Rand believed that ... ( 1 year ago by artsissy)
Rand believed that music was art, despite explaining in the Romantic Manifesto that it can't communicate concepts or meanings. In other words, she recognized that it is unintelligible, and, as I quoted her below, that "no objectively valid criterion of aesthetic judgment possible" for music, and that we must treat musical tastes "as a subjective matter."
Interesting, isn't ... ( 1 year ago by artsissy)
Interesting, isn't it, that a subjective, abstract form like music is art according to Rand, yet a subjective, abstract form like abstract painting isn't? The "objective" standard used in determining what is or is not art was apparently nothing more than Rand's subjective feelings, while the subjective feelings of fans of abstract art were declared invalid.
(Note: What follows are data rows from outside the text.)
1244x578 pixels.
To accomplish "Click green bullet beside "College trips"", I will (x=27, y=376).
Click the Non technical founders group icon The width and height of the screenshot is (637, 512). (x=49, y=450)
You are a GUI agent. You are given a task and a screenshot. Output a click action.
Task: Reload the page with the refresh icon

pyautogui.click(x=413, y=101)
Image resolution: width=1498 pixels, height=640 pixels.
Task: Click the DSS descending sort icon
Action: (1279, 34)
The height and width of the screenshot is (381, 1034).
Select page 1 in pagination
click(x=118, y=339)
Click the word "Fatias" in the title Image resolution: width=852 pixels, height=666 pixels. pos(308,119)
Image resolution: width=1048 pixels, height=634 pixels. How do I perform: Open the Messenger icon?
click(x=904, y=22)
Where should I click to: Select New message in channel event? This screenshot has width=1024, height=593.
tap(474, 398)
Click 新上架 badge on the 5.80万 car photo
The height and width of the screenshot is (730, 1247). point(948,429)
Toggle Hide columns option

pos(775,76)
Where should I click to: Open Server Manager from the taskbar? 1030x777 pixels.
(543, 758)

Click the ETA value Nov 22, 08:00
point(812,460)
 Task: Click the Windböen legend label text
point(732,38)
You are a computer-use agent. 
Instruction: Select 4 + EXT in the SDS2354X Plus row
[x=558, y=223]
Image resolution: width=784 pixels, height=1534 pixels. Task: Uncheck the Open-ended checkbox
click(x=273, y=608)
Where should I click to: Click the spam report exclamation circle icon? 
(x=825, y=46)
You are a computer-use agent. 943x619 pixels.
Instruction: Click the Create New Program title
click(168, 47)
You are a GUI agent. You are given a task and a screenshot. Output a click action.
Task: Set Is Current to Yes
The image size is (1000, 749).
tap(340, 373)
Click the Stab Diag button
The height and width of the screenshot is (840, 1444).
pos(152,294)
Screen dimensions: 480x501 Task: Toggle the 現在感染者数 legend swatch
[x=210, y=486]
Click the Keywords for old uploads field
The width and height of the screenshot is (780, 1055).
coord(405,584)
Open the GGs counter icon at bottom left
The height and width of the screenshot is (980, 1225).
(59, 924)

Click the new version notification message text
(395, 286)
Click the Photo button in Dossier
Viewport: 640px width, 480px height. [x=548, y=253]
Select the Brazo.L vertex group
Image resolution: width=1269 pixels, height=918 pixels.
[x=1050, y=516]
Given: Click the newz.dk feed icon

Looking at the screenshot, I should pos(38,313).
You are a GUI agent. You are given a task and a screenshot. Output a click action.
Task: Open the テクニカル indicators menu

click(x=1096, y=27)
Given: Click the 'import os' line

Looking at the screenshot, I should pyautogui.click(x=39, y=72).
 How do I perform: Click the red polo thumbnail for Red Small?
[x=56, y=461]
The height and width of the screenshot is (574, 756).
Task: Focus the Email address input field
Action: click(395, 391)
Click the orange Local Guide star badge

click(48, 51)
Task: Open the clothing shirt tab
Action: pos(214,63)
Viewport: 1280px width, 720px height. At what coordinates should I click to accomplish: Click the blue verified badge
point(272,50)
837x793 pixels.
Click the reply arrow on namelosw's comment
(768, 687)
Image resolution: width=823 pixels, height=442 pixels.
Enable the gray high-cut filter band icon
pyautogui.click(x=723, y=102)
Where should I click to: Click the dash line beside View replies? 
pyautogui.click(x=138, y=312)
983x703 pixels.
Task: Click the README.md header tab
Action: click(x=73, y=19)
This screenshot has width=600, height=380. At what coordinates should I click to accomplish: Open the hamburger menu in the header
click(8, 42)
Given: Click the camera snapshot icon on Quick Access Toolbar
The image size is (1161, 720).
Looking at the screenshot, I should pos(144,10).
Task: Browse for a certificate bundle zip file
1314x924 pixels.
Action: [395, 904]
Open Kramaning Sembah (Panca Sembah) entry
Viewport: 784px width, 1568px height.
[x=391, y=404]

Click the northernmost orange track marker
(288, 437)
Query: did she ... ( 1 year ago by PaulMcKeever)
Query: did she actually say "music is art"
I don't recall if ... ( 1 year ago by artsissy)
I don't recall if she said the specific phrase "music is art," but she clearly believed that it was. She listed it as one of the major branches of art, and, when defining its nature, she contrasted it several times against "the other arts."
She also believed ... ( 1 year ago by artsissy)
She also believed that architecture was art, despite stating that it "combines art with a utilitarian purpose and does not re-create reality," which contradicted both her view that art cannot serve a utilitarian purpose and her definition of art - a "re-creation of reality."